▶ _What you should do_
Can you put the lines in the entries below, from the line containing "Given: Click 'Trim" through the line containing "Action: point(226,227)", into a numbered list, leaving out any blank lines?

▶ _The input_
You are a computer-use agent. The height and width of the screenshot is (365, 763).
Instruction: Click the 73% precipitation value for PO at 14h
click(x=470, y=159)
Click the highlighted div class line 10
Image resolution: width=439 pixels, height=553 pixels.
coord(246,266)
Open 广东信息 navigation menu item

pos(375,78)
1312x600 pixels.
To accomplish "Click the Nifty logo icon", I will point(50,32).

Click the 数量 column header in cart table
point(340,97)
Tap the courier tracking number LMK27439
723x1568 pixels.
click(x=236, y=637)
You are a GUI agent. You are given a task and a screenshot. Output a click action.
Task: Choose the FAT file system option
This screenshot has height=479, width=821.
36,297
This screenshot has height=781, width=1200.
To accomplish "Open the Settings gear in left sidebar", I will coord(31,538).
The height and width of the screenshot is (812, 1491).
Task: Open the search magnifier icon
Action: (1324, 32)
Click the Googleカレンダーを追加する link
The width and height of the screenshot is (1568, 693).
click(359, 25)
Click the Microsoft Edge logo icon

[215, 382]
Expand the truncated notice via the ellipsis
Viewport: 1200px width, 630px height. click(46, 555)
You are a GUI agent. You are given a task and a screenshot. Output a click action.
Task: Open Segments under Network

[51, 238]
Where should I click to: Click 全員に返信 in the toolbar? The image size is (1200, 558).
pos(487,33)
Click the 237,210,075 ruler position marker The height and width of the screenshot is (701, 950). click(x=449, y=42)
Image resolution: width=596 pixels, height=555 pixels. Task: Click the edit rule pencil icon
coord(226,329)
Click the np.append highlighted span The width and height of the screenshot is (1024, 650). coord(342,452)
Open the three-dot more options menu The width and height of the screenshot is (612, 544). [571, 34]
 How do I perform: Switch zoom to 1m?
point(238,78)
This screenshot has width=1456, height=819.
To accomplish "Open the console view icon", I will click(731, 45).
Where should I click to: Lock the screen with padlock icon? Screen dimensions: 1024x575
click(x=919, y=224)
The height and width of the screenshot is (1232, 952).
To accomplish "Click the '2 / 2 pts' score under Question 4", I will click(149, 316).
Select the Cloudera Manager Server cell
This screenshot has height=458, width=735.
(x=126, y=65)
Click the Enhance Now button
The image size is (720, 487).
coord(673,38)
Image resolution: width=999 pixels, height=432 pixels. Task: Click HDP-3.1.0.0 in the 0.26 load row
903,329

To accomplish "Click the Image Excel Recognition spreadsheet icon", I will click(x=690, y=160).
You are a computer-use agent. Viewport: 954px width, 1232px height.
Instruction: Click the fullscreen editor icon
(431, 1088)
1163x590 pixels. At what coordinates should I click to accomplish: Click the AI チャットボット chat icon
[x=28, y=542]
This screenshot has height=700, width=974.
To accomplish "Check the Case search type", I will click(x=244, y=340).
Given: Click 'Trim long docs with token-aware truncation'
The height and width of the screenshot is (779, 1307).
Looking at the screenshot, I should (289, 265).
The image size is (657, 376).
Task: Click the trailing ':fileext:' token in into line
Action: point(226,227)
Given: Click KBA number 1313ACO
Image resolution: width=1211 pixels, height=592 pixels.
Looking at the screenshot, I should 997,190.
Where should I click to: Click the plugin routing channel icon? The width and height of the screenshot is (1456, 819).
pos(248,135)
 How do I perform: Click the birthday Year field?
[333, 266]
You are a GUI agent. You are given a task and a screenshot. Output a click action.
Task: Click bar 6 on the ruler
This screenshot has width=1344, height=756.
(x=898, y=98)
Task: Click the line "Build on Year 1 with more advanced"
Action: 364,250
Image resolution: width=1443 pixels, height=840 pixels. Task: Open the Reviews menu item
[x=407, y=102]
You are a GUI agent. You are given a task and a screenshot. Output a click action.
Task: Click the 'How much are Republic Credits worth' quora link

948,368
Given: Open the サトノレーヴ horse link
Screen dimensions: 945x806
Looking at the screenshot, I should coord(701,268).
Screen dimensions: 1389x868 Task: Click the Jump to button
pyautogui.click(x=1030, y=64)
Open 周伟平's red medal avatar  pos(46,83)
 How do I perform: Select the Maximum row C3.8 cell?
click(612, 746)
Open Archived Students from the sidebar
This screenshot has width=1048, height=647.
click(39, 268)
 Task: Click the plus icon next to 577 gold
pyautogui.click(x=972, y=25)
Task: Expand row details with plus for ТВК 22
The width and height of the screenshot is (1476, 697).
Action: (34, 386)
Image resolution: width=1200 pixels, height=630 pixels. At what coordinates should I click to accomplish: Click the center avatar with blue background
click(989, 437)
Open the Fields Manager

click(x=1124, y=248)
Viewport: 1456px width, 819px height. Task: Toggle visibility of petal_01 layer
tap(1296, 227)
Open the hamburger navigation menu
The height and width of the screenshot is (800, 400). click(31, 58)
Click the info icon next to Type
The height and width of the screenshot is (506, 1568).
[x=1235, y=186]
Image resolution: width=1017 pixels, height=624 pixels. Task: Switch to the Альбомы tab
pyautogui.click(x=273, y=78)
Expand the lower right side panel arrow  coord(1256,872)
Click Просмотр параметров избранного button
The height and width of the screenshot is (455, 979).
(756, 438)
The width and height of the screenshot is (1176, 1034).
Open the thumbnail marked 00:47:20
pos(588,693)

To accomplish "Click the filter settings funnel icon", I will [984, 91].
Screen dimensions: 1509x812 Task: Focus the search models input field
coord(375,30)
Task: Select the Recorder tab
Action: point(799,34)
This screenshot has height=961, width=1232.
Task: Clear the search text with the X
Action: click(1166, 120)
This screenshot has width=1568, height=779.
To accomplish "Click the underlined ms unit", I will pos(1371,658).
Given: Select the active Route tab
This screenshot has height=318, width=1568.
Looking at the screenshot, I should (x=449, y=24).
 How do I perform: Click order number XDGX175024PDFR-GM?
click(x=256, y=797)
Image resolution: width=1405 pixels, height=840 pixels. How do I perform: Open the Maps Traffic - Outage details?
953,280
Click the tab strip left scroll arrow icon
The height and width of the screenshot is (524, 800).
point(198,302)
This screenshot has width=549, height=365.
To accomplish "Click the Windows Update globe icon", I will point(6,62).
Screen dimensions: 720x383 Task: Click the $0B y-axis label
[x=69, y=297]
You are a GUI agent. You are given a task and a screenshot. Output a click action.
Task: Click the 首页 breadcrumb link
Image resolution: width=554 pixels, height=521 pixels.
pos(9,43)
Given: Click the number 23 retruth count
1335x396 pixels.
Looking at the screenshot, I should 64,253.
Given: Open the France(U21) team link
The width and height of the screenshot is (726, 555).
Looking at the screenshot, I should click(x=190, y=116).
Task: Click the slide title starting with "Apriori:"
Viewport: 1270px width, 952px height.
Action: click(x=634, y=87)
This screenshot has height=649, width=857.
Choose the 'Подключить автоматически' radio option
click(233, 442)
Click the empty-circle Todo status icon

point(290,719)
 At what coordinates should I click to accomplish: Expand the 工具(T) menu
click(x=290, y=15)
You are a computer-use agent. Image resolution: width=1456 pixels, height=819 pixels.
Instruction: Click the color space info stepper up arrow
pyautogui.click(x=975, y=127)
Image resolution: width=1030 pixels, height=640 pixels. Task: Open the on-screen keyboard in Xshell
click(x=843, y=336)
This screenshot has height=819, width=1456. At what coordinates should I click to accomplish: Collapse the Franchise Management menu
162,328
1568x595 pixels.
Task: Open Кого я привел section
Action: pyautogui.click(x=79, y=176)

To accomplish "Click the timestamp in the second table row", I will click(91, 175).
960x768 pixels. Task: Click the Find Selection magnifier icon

▶ _Result for this exercise_
1. Given: Click 'Trim long docs with token-aware truncation'
2. The height and width of the screenshot is (779, 1307).
3. Looking at the screenshot, I should (289, 265).
4. The image size is (657, 376).
5. Task: Click the trailing ':fileext:' token in into line
6. Action: point(226,227)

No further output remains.